Nous avons la semaine dernière traité ces données avec la plus grande objectivité. Les chiffres racontent la pandémie avec des hauts et des bas. Les épidémiologistes les étudient et ce sont leurs analyses que nous communiquons, rien de plus, rien de moins. Nous ne sommes pas médecins et encore moins infectiologues.
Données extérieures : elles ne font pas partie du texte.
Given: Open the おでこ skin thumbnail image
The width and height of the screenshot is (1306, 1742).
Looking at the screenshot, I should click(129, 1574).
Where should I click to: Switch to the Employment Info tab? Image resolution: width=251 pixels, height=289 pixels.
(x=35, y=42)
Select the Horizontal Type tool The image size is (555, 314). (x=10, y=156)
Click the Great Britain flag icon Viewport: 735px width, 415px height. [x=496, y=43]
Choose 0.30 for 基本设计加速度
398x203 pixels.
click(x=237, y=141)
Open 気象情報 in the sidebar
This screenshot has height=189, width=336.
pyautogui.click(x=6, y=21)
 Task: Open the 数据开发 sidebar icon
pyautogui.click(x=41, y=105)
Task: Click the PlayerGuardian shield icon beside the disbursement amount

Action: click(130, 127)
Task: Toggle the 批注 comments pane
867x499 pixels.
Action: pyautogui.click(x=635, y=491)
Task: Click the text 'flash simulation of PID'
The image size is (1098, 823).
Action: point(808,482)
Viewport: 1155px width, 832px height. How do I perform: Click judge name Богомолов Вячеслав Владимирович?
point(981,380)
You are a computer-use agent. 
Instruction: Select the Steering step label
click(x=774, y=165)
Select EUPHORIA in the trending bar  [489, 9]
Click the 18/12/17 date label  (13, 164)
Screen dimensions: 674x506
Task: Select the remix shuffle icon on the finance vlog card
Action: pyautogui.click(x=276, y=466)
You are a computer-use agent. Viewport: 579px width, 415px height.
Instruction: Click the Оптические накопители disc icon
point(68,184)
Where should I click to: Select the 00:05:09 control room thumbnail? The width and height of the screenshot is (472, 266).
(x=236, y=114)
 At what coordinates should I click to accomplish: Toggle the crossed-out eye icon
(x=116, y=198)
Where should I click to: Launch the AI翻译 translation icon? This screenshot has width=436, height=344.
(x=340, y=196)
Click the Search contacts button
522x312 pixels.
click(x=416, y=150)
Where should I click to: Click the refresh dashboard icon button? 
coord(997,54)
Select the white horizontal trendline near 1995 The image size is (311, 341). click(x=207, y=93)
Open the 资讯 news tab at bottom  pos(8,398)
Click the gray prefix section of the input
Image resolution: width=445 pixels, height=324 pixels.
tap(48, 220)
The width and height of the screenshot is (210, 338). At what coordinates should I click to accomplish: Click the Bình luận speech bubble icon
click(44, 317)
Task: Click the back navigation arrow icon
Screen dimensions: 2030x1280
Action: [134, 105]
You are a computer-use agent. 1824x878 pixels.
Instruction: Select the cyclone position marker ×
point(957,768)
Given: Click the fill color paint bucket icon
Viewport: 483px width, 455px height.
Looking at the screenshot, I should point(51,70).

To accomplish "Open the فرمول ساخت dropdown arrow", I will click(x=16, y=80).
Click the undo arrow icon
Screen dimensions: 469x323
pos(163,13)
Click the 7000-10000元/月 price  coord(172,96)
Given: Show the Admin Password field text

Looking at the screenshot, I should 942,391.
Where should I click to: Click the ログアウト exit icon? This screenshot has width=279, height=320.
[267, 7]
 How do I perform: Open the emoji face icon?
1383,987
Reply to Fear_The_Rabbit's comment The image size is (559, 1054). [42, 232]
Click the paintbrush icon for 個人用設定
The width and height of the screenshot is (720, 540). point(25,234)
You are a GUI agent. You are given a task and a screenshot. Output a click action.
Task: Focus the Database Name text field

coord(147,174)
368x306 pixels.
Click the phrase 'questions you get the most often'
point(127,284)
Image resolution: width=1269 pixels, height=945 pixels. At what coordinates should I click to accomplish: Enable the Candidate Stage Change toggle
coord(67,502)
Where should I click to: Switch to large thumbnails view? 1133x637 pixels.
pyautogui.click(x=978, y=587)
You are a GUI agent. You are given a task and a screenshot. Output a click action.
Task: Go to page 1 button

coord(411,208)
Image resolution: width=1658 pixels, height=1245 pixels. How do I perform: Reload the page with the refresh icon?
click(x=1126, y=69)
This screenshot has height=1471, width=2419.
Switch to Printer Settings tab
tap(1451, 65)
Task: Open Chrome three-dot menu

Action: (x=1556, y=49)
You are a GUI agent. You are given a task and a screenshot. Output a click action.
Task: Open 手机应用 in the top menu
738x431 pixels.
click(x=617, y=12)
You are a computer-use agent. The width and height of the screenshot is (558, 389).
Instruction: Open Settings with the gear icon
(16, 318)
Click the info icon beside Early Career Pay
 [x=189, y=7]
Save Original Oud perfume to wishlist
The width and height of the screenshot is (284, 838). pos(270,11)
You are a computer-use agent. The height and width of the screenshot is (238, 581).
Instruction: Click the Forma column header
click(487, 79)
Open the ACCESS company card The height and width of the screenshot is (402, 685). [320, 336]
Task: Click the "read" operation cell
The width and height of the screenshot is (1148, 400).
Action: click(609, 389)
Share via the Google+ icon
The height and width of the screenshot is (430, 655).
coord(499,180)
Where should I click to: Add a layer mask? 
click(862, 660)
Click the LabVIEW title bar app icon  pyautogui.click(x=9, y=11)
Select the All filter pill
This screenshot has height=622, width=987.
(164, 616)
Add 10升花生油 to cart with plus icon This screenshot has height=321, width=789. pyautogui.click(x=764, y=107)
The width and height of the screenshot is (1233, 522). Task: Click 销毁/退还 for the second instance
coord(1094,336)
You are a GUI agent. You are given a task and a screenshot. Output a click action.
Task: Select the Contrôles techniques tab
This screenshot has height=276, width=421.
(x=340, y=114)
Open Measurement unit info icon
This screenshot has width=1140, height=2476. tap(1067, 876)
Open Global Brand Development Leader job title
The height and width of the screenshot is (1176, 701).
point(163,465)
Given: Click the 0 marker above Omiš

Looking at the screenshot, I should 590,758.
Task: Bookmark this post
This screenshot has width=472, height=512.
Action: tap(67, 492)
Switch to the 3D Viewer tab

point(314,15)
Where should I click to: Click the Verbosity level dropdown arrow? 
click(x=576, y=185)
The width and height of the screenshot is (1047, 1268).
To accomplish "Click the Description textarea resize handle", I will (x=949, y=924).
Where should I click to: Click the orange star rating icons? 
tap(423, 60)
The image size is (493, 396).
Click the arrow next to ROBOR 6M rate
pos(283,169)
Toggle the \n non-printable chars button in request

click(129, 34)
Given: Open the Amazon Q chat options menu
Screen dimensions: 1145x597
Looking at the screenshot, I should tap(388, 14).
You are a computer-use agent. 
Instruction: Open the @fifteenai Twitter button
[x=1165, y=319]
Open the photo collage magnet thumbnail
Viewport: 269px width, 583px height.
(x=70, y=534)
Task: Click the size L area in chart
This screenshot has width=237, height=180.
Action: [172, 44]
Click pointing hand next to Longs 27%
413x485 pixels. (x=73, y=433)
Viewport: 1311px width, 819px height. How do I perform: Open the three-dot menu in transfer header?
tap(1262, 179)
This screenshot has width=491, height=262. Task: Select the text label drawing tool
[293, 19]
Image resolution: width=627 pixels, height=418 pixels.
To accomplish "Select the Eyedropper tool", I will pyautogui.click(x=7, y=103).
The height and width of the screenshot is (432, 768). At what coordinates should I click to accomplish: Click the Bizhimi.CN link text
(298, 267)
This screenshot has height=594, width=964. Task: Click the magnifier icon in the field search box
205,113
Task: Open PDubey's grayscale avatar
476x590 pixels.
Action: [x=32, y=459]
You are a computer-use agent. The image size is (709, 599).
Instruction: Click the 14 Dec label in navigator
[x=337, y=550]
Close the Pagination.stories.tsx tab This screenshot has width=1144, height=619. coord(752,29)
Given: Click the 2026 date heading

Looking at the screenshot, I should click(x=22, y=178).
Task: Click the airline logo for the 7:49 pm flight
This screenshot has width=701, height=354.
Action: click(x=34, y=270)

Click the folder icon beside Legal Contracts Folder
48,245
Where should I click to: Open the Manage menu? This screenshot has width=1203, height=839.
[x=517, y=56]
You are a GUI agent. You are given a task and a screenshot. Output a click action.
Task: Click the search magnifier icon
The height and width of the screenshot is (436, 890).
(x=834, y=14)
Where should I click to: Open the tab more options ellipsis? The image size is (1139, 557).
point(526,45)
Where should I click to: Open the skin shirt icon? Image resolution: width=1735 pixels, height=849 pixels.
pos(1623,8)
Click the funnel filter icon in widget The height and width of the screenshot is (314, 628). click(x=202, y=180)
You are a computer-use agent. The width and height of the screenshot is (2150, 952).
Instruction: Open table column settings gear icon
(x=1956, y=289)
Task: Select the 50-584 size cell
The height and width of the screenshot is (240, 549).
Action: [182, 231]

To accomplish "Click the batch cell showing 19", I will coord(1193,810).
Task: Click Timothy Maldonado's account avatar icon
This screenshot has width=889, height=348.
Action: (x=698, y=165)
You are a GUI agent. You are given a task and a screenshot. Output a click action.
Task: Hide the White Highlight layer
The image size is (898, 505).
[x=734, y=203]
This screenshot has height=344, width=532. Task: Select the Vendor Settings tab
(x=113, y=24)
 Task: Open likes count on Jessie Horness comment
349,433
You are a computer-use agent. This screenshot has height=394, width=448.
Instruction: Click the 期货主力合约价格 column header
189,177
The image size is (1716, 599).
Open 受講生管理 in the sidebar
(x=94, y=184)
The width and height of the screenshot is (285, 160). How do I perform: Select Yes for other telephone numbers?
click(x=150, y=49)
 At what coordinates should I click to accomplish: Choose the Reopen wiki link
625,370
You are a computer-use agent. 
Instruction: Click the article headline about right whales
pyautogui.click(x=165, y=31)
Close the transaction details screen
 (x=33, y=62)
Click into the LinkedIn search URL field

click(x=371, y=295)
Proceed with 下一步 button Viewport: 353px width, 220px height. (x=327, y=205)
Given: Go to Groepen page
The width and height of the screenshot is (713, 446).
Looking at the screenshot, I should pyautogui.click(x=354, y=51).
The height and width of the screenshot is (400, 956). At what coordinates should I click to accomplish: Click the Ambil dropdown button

Actuellement la courbe des personnes contaminées augmente mais la situation sanitaire apparaît aujourd’hui moins alarmante qu’au printemps car le nombre d’hospitalisations diminue et de décès également. Chaque jour de nouveaux malades sont détectés mais le nombre des admissions et sans commune mesure avec les chiffres observés pendant le confinement. C’est ce que nous avons dit mardi dans le 13 heures et jeudi dans le 20 heures. Les indicateurs ont changé et sont basés sur les tests, la majorité des nouveaux cas sont asymptomatiques, les personnes contaminées ne sont pas malades. Il n’en demeure pas moins que le monde hospitalier redoute une deuxième vague. Les lits destinés au Covid n’étant pas vides notamment à Marseille, les soignants craignent de devoir délaissés les autres patients en cas d’avancée incontrôlable du coronavirus. L'objectif des autorités est de maintenir la prévention pour éviter cette seconde phase. Quand il s’agit de santé publique, nous ne pouvons minimiser les risques en privilégiant un chiffre plutôt qu’un autre.